Practice Areas
Helen is a Partner in the Personal Injury and Medical Negligence division at Moore Barlow. She represents those who have suffered serious, often life threatening, injuries through no fault of their own.
She has been a qualified solicitor for 35 years. She has been ranked as an eminent practitioner for several years now by the Chambers UK Guide to the legal profession. She is a Fellow of the Association of Personal Injury Lawyers and an externally accredited brain injury specialist. She was a founder member of both the Law Society (now SRA) Personal Injury Panel and Clinical Negligence Panel.
Between 2016 and 2025 Helen was the elected Chair of first Barlow Robbins and then Moore Barlow. She is proud of the fact that she led a business into merger and co-designed Moore Barlow as a brand-new law firm with a unique vision and set of values based on making a difference to those Moore Batlow serves.

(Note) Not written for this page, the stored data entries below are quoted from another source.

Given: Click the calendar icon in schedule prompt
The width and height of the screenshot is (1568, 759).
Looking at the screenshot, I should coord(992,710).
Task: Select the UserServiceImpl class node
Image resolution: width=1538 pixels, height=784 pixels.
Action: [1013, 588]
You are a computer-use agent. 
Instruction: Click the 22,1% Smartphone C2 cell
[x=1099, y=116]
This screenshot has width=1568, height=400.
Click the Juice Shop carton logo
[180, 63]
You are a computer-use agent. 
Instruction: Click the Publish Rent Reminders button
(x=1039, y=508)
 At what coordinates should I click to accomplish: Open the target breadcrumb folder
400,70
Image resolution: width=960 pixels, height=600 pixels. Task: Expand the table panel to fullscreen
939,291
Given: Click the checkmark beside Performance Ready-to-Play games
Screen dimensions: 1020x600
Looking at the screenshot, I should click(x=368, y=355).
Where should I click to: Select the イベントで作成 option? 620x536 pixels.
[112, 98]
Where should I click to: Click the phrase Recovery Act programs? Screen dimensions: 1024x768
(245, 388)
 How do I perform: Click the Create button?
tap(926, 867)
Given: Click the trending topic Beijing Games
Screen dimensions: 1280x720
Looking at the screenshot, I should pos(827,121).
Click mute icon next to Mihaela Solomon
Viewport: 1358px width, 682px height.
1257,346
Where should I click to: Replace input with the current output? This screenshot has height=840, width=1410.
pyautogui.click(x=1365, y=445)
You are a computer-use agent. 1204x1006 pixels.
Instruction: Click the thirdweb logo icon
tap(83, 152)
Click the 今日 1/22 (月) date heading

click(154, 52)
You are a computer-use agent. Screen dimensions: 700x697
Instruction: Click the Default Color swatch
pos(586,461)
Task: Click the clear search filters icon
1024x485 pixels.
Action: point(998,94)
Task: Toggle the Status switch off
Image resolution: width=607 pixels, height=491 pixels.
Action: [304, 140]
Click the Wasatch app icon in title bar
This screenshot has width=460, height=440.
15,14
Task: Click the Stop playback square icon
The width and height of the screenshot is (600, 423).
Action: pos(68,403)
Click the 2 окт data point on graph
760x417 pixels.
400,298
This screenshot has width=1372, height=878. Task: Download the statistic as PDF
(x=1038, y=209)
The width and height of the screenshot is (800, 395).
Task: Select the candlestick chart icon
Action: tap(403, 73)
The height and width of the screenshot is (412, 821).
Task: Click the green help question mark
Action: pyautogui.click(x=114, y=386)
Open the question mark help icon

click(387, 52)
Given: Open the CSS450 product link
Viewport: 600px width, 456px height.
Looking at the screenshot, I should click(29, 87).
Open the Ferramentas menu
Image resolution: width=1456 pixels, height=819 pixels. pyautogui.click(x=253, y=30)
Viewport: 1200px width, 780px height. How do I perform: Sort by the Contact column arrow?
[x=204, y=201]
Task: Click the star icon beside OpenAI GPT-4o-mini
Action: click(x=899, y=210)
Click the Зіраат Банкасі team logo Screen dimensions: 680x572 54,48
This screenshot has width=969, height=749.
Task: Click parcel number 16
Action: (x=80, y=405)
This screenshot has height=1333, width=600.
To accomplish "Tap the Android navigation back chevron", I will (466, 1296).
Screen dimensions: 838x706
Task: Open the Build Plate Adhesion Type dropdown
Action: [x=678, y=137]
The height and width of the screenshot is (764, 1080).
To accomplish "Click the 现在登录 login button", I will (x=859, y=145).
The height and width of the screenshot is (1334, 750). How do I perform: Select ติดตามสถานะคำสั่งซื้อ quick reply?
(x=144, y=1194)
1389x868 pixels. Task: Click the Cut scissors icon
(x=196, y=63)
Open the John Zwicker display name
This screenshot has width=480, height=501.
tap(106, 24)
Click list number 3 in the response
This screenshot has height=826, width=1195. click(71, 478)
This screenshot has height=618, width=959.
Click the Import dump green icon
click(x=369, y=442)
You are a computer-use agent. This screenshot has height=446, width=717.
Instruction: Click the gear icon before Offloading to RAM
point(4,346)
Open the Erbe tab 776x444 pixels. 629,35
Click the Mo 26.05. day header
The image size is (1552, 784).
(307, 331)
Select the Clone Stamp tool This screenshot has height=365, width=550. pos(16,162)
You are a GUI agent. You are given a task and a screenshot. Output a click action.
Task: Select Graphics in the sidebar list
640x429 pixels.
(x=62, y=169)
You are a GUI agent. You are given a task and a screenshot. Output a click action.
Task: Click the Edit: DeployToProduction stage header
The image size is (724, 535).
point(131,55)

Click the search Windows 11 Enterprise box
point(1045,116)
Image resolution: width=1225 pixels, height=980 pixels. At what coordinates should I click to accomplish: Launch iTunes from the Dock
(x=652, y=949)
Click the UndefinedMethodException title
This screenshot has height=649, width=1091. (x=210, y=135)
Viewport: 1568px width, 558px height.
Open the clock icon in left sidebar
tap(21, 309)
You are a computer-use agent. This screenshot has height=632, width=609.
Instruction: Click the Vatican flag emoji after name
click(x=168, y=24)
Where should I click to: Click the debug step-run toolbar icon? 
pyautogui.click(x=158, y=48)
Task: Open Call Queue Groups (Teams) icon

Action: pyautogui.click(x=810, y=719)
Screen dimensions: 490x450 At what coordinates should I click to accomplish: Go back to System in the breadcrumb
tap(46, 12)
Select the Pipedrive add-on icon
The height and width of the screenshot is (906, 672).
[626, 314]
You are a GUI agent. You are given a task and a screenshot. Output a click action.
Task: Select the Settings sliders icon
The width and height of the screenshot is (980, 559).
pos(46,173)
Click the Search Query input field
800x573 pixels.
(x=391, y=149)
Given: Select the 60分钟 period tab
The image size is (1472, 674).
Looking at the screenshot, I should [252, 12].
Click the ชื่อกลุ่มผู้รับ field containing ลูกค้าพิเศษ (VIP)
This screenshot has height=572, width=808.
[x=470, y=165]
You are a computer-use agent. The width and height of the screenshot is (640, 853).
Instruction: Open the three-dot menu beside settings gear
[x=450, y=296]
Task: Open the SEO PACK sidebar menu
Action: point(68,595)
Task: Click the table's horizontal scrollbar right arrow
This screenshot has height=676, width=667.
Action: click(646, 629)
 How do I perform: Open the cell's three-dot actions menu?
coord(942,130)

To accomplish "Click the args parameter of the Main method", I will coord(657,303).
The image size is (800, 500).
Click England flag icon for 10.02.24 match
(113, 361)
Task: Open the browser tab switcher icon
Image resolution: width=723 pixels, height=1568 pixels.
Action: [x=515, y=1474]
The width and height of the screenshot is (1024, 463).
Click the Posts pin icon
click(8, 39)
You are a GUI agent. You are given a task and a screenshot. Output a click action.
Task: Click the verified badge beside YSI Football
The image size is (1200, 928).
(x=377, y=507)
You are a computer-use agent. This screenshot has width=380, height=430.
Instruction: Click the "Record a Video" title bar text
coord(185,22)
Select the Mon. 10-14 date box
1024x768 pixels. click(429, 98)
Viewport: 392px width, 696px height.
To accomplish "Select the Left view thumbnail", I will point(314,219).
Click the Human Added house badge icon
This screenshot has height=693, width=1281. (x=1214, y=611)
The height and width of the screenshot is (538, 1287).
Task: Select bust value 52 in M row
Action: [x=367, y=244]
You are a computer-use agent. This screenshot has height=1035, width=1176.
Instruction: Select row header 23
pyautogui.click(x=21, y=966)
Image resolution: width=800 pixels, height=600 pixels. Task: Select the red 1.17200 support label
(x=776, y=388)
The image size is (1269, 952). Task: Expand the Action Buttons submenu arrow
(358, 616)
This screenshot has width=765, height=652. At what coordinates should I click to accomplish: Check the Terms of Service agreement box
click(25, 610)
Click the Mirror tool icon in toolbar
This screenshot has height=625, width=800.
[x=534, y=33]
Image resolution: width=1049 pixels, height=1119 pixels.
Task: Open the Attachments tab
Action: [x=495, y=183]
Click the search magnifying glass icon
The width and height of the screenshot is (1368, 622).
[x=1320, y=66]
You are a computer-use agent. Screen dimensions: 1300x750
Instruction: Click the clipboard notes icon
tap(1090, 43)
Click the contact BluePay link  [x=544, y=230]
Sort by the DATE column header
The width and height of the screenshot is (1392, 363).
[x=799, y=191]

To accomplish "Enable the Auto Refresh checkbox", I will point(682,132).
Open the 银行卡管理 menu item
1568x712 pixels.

Her career focus and passion, however, has been the legal representation and support of people with acquired brain injury.
Civil litigation is an overwhelming prospect for most people. She aims to make the complex simple and guide her clients and their families along the journey so that they understand as much as they wish to and feel more in control as a result. She prioritises rehabilitation and assistance for clients and their families. Her aim is to restore as good a quality of life as it can be achieve, whilst at the same time driving the claim to its successful conclusion. She has an extensive track record of settlements worth many millions of pounds each.
For over 20 years Helen has also been a professional Court of Protection Deputy, for people who have lost the capacity to make their own decisions. She has walked alongside clients well after their claims have settled. She knows what happens next, over the long term, and she brings that experience to the table for the benefit of everyone she works with.
She has been described by Legal 500 as “a star individual who has huge experience in this field and great client care skills”.
Network
For 19 years she was a trustee of Headway Surrey, which means she understands all too well the pressures on the public and charitable sector finances in this area. And how hard it can be for individuals to get help sometimes without a substantial compensation award. She remains a supporter of both this and its national parent charity Headway.
She founded the Surrey Acquired Brain Injury Forum as a networking and training vehicle for professionals working with brain injury survivors, partly as a way of encouraging and supporting joined up thinking between professional disciplines. She continues to play an active part in its work.
She enjoys great working relationships with health and social care professionals across the country and now has an extensive network, which helps her to signpost clients to the services which will benefit them.